Another steel rod sculpture, "Untitled (lead)" is extended at its base by the addition of a wheelbarrow frame. Notions of transportation are clear and there is a small joke: take the wheels off the barrow, but then attach it to a frame so that it can be carried.

The point of making the conveyance so difficult is probably to do with making friends and developing partnerships and encouraging mutual decisions such as who will lead and which way to go. If this piece suggests anxieties around loneliness, commitment and moving on, it also addresses trust. To reinforce the idea that we rely on others for our well-being, a sound track has been provided: a recording of a song, horribly familiar to many, emanates from the tubing. It is both camp and tragic, funny and sad, with a full brass-section backing and interspersed with whistling-along and the sounds of sawing - presumably the artist at work. After hearing the chorus line, "Did you think I would leave you dying" for the umpteenth time, one can only wish he would.

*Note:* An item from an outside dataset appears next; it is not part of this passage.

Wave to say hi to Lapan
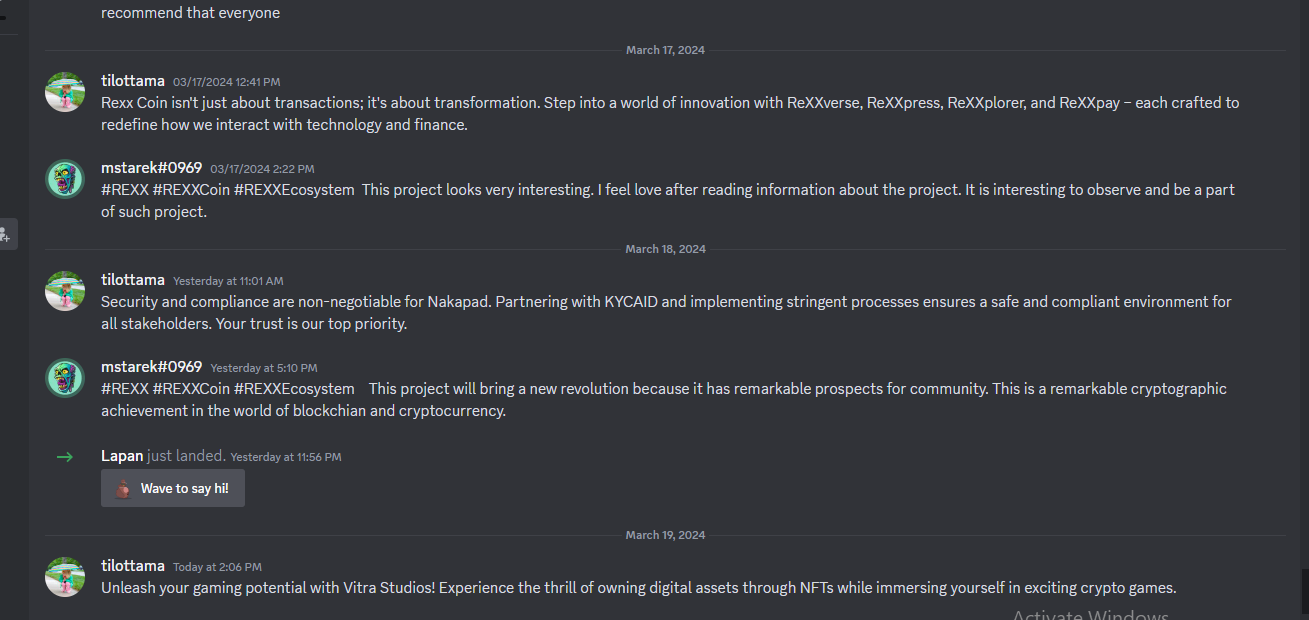1309x620 pixels. coord(173,489)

Two more sculptures made from wheelbarrow parts each contain a body of sorts. The linear forms of "Untitled (kit)" and "Untitled (kit1)" carry what appears to be thick fabric, rolled tightly and pushed into the tubular arms. Here is the means of moving from one place to another and a blanket to unfurl on arrival. Temporarily parked, this is the paraphernalia of the homeless tramp, or maybe the adventure of a two week camping holiday - all crumpled maps and blisters. The rolls are in fact hard and made through a casting process, then covered and softened by a skin of paper tape which serves as a disguise and prevents any urge to unroll them.

Mason seems obsessed with putting things together and taking them apart. All the sculptures look as if they need to be unrolled, unfastened, or re-assembled in order to make them function. The answer to the ubiquitous art-world question, "Does it work?" has a proviso, which insists on the audience making an imaginative leap. Given the means, or at least the kit to do something, we are charged with adding our own narratives to these isolated, patched and propped up puzzles.

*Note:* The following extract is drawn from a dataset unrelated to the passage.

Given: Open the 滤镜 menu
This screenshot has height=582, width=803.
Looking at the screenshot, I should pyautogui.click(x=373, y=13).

The artist laboured long and hard to make a cardboard cave, guided by a reproduction of a Lorenzo Monaco painting featuring Saint Jerome in the wilderness peering out from a rock cave with a puzzled expression. The idea of making a cave is odd in itself.

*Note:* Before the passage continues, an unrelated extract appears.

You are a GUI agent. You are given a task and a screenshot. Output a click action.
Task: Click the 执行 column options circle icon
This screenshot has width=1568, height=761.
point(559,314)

The decision to take it apart again and present it like an IKEA self-assembly product seems generous - if not a little perverse. Helpfully, a photograph of the assembled cave accompanies the flat-pack and the foam protection is there ready to line the edges of the entrance. "Cave (flat-pack)" is a comment on homelessness, and on middle-class values which lie somewhere between DIY and off-the-peg consumerism. Children build dens, which become homes to act out their fantasies in preparing their relationship to the world. So it is also a game where the outcome is certain, but it is the playing that counts.

 

Charles Mason, Untitled ( stool)

untitled (stool)

Made with extreme care and conviction, Mason's art is replete with psychological implications, open to interpretation and narrative, but resisting imaginative closure. There is a concern with everyday dreams and fears and with people as receptive and vulnerable beings. The sculptures are like actors, each playing their part, but like all good actors they are only really playing themselves.